The Guardian newspaper reported that slow approval of the US$8bil (RM32.5bil) funding needed for infrastructure as well as scattered logistics have created a haphazard mess.

What the US also lacked was a “clear, coordinated national plan”, Bruce Y. Lee, professor at the CUNY Graduate School of Public Health and Health Policy in New York, told The Guardian.

“Not enough doses have been produced and distributed. Of the doses that have been distributed, the majority have not been administered. They’re either getting (caught) up in the supply chain... or not getting administered, ” he said.

When it comes to logistics, it is not just adequate freezer capacity that is needed but also vaccine accessories such as syringes, needles and alcohol swabs.

The handling of the Pfizer-BioNTech vaccine also proved to be a herculean task in China, according to Bloomberg, as it required “a complex and costly system of deep-freeze airport warehouses, refrigerated vehicles and inoculation points” across the country.

Not only that, healthcare providers also have to be trained to handle the delicate shots, which must be thawed and used within six hours after being removed from sub-zero storage and reaching room temperature. Otherwise, they go bad and must be discarded.

While we are told there are 55 storage locations in Malaysia, it is not clear if these sites are also where the injections will be administered.

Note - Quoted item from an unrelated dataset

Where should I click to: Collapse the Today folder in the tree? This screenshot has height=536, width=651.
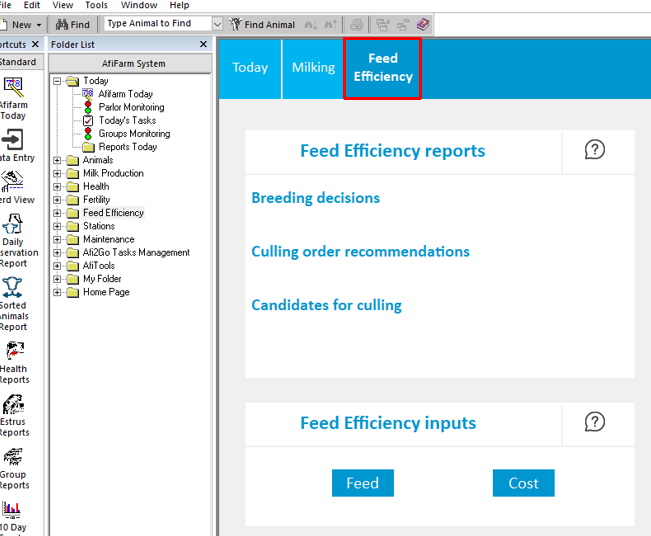point(58,81)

But regardless of whether it is the Pfizer-BioNTech or Oxford-AstraZeneca vaccine, US experts say setting up large, centralised inoculation centres that can rapidly administer the doses would be more efficient than sending people to hospitals, clinics or pharmacies.

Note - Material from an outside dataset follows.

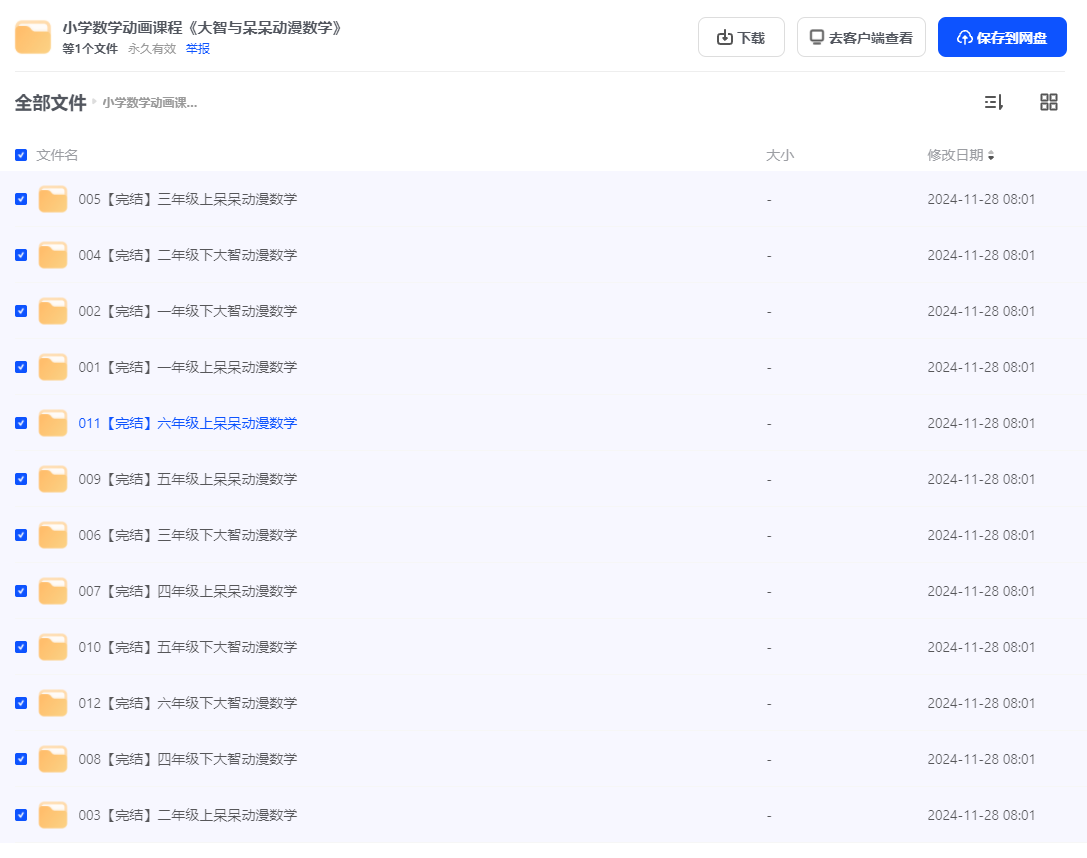Image resolution: width=1087 pixels, height=858 pixels.
Task: Click the monitor icon in 去客户端查看
Action: point(815,36)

So perhaps stadiums and conference halls which are not in use can be a viable option for us.

Khairy has said the vaccinations will not be mandatory and adults above the age of 18 can opt in for shots through the MySejahtera mobile app.

Since the plan is to start with frontline workers followed by people with comorbidities and senior citizens, I hope the app will allow me to sign up my mother who ticks all the boxes as a person in a high-risk group.

She turned 87 on Sunday and has non-communicable diseases like diabetes and should be right up there in the queue.

Then there is the public information and communication factor that Khairy and team must get right.

In November, Prime Minister Tan Sri Muyhiddin Yassin said a study found that 82% of Malaysians were ready to be vaccinated and expressed the hope that the number will eventually reach 100%.

But less than two months later, a Health Ministry survey found only 67% of respondents would take the vaccine as concerns over safety and side effects grew. That’s not a good sign because if not enough people get inoculated, achieving herd immunity will take much longer.

So what is required in the national vaccination plan is a strategy that allays fears about safety and makes it easy and convenient for people to register and get the jabs at little or no cost.

Price could actually be a good motivator. So far the government has indicated the vaccines will be given free but it might encourage kiasu Malaysians to stick out their arms if they are told the vaccines are free for only a limited time.

As for the reimposed MCO and conditional MCO, these are only stopgap measures, needed because, as Muhyiddin said, our healthcare facilities like public hospitals are at breaking point.

So, too, the state of Emergency, which allows the government to use whatever resources deemed necessary, like co-opting private hospitals, to cope with pandemic needs.

The only long-term solution is mass vaccinations to achieve herd immunity.

Will two weeks be enough to flatten the infection curve or will the MCO be extended after Jan 26? If not, will the government, using its emergency powers, impose even tougher measures like curfews?

The answer lies in our collective ability to stay home and be disciplined in following the well-established SOP of mask-wearing, hand-washing and physical distancing.

If we can do that, we might just save Chinese New Year which falls on Feb 12.

The views expressed here are the writer’s own.